**SELECTED TEXT**:
○ ○ ○ ○ ○
ITT EDUCATIONAL SERVICES, INC., Petitioner-Appellant,
v.
TAXATION AND REVENUE DEPARTMENT OF the STATE of NEW MEXICO, Respondent-Appellee.
No. 18137.
Court of Appeals of New Mexico.
April 27, 1998.*970 Curtis W. Schwartz, Timothy R. Van Valen, Modrall, Sperling, Roehl, Harris & Sisk, P.A., Santa Fe, for Petitioner-Appellant.
Tom Udall, Attorney General, Frank D. Katz, Special Ass't Attorney General, NM Taxation & Revenue Department, Santa Fe, for Respondent-Appellee.
OPINION
ALARID, Judge.
{1} ITT Educational Services, Inc. (ITT) appeals the Decision and Order of the New Mexico Taxation and Revenue Department (Department). ITT appeals the Department's assessment of gross receipts tax based on the educational services that ITT provides within the State. ITT asserts that its curriculum development, financial aid services, and job placement services should be apportioned as they are services performed out of state and are separate from its educational services. Therefore, ITT argues it is not subject to New Mexico gross receipts tax. We hold that the Department did not err in determining that these activities are incidental to or components of ITT's main service of providing an education to its students. Accordingly, we affirm the Department's decision.
○ ○ ○ ○ ○
[A run of records]
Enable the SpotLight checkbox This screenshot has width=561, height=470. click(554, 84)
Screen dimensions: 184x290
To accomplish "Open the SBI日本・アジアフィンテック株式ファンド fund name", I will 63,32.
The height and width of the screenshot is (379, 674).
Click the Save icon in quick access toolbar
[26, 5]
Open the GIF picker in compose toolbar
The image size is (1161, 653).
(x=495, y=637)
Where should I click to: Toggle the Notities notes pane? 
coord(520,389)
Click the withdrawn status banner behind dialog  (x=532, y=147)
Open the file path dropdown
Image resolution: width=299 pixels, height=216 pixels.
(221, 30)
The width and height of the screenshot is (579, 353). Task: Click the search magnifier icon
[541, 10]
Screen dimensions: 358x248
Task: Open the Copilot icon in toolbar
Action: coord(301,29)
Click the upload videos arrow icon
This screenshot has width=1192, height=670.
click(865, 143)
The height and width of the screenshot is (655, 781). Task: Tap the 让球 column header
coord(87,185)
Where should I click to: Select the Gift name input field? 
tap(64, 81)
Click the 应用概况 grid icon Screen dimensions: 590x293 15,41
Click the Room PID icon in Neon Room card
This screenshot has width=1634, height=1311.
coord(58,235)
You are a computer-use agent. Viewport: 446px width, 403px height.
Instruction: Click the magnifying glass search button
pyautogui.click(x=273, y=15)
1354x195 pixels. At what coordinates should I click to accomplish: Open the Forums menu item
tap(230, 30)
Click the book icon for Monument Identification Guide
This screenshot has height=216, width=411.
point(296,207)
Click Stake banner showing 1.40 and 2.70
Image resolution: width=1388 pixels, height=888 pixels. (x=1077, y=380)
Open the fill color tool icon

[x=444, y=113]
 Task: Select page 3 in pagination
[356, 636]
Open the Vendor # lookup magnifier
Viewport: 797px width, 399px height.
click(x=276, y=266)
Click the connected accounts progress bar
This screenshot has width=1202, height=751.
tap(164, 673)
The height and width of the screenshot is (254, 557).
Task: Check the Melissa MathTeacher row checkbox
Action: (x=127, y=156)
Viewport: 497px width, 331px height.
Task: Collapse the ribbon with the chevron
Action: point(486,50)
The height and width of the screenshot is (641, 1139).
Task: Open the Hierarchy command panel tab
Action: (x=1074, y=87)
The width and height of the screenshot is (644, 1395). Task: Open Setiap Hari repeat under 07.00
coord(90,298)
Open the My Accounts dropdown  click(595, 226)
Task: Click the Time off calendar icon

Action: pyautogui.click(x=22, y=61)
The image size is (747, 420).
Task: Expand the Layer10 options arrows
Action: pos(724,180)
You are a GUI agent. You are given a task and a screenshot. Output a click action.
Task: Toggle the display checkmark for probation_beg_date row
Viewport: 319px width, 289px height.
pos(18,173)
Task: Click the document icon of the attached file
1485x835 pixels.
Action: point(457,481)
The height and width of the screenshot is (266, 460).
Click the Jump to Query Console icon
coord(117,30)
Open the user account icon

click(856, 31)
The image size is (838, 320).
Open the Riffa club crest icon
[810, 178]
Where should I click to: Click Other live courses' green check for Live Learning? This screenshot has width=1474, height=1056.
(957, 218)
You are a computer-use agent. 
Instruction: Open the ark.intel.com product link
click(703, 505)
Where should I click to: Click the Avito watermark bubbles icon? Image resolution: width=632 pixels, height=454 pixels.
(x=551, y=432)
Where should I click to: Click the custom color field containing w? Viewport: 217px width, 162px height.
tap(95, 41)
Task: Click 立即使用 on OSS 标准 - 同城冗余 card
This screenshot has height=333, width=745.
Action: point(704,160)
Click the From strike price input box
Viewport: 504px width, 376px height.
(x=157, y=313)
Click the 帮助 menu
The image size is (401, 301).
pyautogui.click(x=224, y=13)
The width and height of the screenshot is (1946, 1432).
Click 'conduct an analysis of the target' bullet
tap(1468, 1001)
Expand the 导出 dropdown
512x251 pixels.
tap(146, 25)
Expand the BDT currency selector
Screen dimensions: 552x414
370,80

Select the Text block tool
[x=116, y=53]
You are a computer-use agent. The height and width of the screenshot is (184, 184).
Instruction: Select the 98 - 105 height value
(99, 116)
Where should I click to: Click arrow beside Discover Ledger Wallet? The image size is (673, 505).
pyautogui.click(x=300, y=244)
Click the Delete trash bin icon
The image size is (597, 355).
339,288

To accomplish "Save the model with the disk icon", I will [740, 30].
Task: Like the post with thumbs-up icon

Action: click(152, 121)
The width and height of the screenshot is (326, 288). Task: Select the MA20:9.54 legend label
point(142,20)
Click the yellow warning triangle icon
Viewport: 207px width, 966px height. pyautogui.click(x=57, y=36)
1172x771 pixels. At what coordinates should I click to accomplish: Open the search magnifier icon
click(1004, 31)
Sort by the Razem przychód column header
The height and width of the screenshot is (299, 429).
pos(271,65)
○ ○ ○ ○ ○
**DIRECTIVE 1**: According to the court opinion, which three of its activities does ITT claim should be apportioned as services performed out of state?
**DIRECTIVE 2**: Reproduce the stretch of the court opinion from "TAXATION AND REVENUE DEPARTMENT OF" through "Fe, for Respondent-Appellee.", substituting "Albuquerque" for "Santa Fe".

**CORRECT RESULT 1**: Curriculum development, financial aid services, and job placement services.

**CORRECT RESULT 2**:
TAXATION AND REVENUE DEPARTMENT OF the STATE of NEW MEXICO, Respondent-Appellee.
No. 18137.
Court of Appeals of New Mexico.
April 27, 1998.*970 Curtis W. Schwartz, Timothy R. Van Valen, Modrall, Sperling, Roehl, Harris & Sisk, P.A., Albuquerque, for Petitioner-Appellant.
Tom Udall, Attorney General, Frank D. Katz, Special Ass't Attorney General, NM Taxation & Revenue Department, Albuquerque, for Respondent-Appellee.